Factor polynomial $$ 2r^{3}+24r^{2}+40r $$

$$ 2r^{3}+24r^{2}+40r = 2r( r+2 )( r+10 ) $$

Step 1 :

After factoring out $ 2r $ we have:

$$ 2r^{3}+24r^{2}+40r = 2r ( r^{2}+12r+20 ) $$

Step 2 :

Step 2: Identify constants $ \color{blue}{ b }$ and $\color{red}{ c }$. ( $ \color{blue}{ b }$ is a number in front of the $ x $ term and $ \color{red}{ c } $ is a constant). In our case:

$$ \color{blue}{ b = 12 } ~ \text{ and } ~ \color{red}{ c = 20 }$$

Now we must discover two numbers that sum up to $ \color{blue}{ 12 } $ and multiply to $ \color{red}{ 20 } $.

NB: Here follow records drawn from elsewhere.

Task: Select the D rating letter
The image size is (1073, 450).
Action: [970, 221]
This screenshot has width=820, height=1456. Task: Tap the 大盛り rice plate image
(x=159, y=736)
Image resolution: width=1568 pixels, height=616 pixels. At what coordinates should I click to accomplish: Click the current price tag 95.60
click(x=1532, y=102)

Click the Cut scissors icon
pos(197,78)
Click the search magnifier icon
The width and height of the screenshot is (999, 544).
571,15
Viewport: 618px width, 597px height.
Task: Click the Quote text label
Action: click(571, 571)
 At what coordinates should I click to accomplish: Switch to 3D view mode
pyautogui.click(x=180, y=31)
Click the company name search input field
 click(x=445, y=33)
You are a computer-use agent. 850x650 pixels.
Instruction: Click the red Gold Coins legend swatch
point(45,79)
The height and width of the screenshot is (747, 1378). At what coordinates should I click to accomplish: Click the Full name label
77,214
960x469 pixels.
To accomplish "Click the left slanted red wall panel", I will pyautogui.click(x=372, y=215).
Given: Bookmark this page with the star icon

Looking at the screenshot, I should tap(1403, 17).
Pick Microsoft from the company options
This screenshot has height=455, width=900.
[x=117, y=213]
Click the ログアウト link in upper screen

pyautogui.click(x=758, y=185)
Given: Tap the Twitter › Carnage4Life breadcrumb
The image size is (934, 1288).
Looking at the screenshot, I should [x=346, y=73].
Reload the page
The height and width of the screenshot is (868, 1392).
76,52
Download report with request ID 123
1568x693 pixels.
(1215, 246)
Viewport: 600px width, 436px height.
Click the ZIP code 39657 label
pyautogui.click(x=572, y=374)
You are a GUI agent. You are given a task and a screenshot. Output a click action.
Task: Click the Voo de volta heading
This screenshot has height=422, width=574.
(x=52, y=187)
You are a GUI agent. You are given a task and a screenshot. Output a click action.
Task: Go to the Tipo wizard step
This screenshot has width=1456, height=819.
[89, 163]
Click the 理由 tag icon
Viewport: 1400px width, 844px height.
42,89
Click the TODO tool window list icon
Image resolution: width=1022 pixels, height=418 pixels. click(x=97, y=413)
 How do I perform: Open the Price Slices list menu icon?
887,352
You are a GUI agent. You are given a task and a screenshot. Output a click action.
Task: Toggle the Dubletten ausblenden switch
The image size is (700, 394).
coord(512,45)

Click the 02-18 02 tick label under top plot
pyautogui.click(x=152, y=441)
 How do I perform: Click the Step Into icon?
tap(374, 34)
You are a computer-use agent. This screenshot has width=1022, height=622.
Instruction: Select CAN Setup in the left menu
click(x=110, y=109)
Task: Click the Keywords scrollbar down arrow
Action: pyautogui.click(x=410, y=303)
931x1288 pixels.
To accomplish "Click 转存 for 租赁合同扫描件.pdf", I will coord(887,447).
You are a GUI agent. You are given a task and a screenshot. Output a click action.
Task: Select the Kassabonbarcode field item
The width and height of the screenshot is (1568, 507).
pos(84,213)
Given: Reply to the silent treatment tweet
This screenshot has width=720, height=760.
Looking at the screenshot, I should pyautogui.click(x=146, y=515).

Step 3: Find out pairs of numbers with a product of $\color{red}{ c = 20 }$.

PRODUCT = 20
1     20	-1     -20
2     10	-2     -10
4     5	-4     -5

Step 4: Find out which pair sums up to $\color{blue}{ b = 12 }$

PRODUCT = 20 and SUM = 12
1     20	-1     -20
2     10	-2     -10
4     5	-4     -5

Step 5: Put 2 and 10 into placeholders to get factored form.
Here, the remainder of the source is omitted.